#### [PASSAGE SHOWN]

** Start **

Documentation Generator
Generating documentation from comments embedded in code
Terms defined:
Many programmers believe they're more likely to write documentation and keep it up to date if it is close to the code. Tools that extract specially-formatted comments from code and turn them into documentation have been around since the 1980s; many are used for JavaScript, including JSDoc and ESDoc (which we use to document the tools that build this book). This chapter will use what we now know about parsing source code to build a simple documentation generator of our own.
How can we extract documentation comments?
Once again we will use Acorn to extract comments
by providing an onComment
option to the parser
with an array for it to fill in.
For the moment we won't bother to assign the AST produced by parsing to a variable
because we are just interested in the comments:
import fs from 'fs'
import acorn from 'acorn'
const text = fs.readFileSync(process.argv[2], 'utf-8')
const options = {
sourceType: 'module',
locations: true,
onComment: []
}
acorn.parse(text, options)
console.log(JSON.stringify(options.onComment, null, 2))
// double-slash comment
/* slash-star comment */
[
{
"type": "Line",
"value": " double-slash comment",
"start": 0,
"end": 23,
"loc": {
"start": {
"line": 1,
"column": 0
},
"end": {
"line": 1,
"column": 23
}
}
},
{
"type": "Block",
"value": " slash-star comment ",
"start": 24,
"end": 48,
"loc": {
"start": {
"line": 2,
"column": 0
},
"end": {
"line": 2,
"column": 24
}
}
}
]
There is more information here than we need, so let's slim down the JSON that we extract:
import fs from 'fs'
import acorn from 'acorn'
const text = fs.readFileSync(process.argv[2], 'utf-8')
const options = {
sourceType: 'module',
locations: true,
onComment: []
}
acorn.parse(text, options)
const subset = options.onComment.map(entry => {
return {
type: entry.type,
value: entry.value,
start: entry.loc.start.line,
end: entry.loc.end.line
}
})
console.log(JSON.stringify(subset, null, 2))
node extract-comments-subset.js two-kinds-of-comment.js
[
{
"type": "Line",
"value": " double-slash comment",
"start": 1,
"end": 1
},
{
"type": "Block",
"value": " slash-star comment ",
"start": 2,
"end": 2
}
]
Acorn distinguishes two kinds of comments.
//
// multi-line double-slash comment
//
node extract-comments-subset.js multi-line-double-slash-comment.js
[
{
"type": "Line",
"value": "",
"start": 1,
"end": 1
},
{
"type": "Line",
"value": " multi-line double-slash comment",
"start": 2,
"end": 2
},
{
"type": "Line",
"value": "",
"start": 3,
"end": 3
}
]
*
but most people do for readability:
/*
* multi-line slash-star comment
*/
node extract-comments-subset.js multi-line-slash-star-comment.js
[
{
"type": "Block",
"value": "\n * multi-line slash-star comment\n ",
"start": 1,
"end": 3
}
]
By convention,
we use block comments that start with /**
for documentation.
The first two characters are recognized by the parser as "start of comment",
so the first character in the extracted text is *
:
/**
* doc comment
*/
[
{
"type": "Block",
"value": "*\n * doc comment\n ",
"start": 1,
"end": 3
}
]
What input will we try to handle?
We will use [Markdown][markdown] for formatting our documentation. The documentation for function definitions looks like this:
/**
* # Demonstrate documentation generator.

** End **

#### [DATA LINES]
** Start **

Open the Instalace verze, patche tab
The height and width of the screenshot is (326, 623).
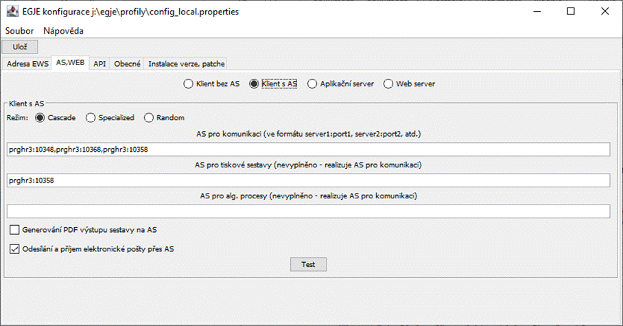point(186,64)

** End **

#### [REQUIRED TASK 1]
Which two tools for documenting JavaScript does the documentation generator chapter name?
#### [REQUIRED TASK 2]
Write out the documentation generator chapter from "const subset = options.onComment.map(entry" up to and including "console.log(JSON.stringify(subset, null, 2))".
#### [REQUIRED TASK 3]
Extend the documentation generator chapter from the point where it stops.
The material has no connection to the documentation generator chapter.

#### [REPLY 1]
JSDoc and ESDoc.

#### [REPLY 2]
const subset = options.onComment.map(entry => {
return {
type: entry.type,
value: entry.value,
start: entry.loc.start.line,
end: entry.loc.end.line
}
})
console.log(JSON.stringify(subset, null, 2))

#### [REPLY 3]
*/
import util from './util-plain'
/**
* ## `main`: Main driver.
*/
const main = () => {
// Parse arguments.
// Process input stream.
}
/**
* ## `parseArgs`: Parse command line.
* - `args` (`string[]`): arguments to parse.
* - `defaults` (`Object`): default values.
*
* Returns: program configuration object.
*/
const parseArgs = (args, defaults) => {
// body would go here
}
/**
* ## `process`: Transform data.
* - `input` (`stream`): where to read.
* - `output` (`stream`): where to write.
* - `op` (`class`): what to do.
* Use @BaseProcessor unless told otherwise.
*/
const process = (input, output, op = util.BaseProcessor) => {
// body would go here
}
while the documentation for class definitions looks like this:
/**
* # Utilities to demonstrate doc generator.
*/
/**
* ## `BaseProcessor`: General outline.
*/
class BaseProcessor {
/**
* ### `constructor`: Build processor.
*/
constructor () {
// body would go here
}
/**
* ### `run`: Pass input to output.
* - `input` (`stream`): where to read.
* - `output` (`stream`): where to write.
*/
run (input, output) {
// body would go here
}
}
export default BaseProcessor
The embedded comments are rather unpleasant at the moment:
the function and method names from the code are repeated in the
There are many [Markdown][markdown] parsers in JavaScript;
after a bit of experimentation,
we decided to use markdown-it
along with the markdown-it-anchor
extension
that creates HTML anchors for headings.
The main program gets all the doc comments from all of the input files,
converts the Markdown to HTML,
and displays that:
const main = () => {
const allComments = getAllComments(process.argv.slice(2))
const md = new MarkdownIt({ html: true })
.use(MarkdownAnchor, { level: 1, slugify: slugify })
const html = md.render(allComments)
console.log(html)
}
To get all the comments
we extract comments from all the files,
remove the leading *
characters (which aren't part of the documentation),
and then join up the results after stripping off extraneous blanks:
const getAllComments = (allFilenames) => {
return allFilenames
.map(filename => {
const comments = extractComments(filename)
return { filename, comments }
})
.map(({ filename, comments }) => {
comments = comments.map(comment => removePrefix(comment))
return { filename, comments }
})
.map(({ filename, comments }) => {
const combined = comments
.map(comment => comment.stripped)
.join('\n\n')
return `# ${filename}\n\n${combined}`
})
.join('\n\n')
}
Extracting the comments from a single file is done as before:
const extractComments = (filename) => {
const text = fs.readFileSync(filename, 'utf-8')
const options = {
sourceType: 'module',
locations: true,
onComment: []
}
acorn.parse(text, options)
const subset = options.onComment
.filter(entry => entry.type === 'Block')
.map(entry => {
return {
type: entry.type,
value: entry.value,
start: entry.start,
end: entry.end
}
})
return subset
}
and removing the prefix *
characters is a matter of splitting the text into lines,
removing the leading spaces and asterisks,
and putting the lines back together:
const removePrefix = (comment) => {
comment.stripped = comment.value
.split('\n')
.slice(0, -1)
.map(line => line.replace(/^ *\/?\* */, ''))
.map(line => line.replace('*/', ''))
.join('\n')
.trim()
return comment
}
One thing that isn't in this file (because we're going to use it in later versions)
is the function slugify
.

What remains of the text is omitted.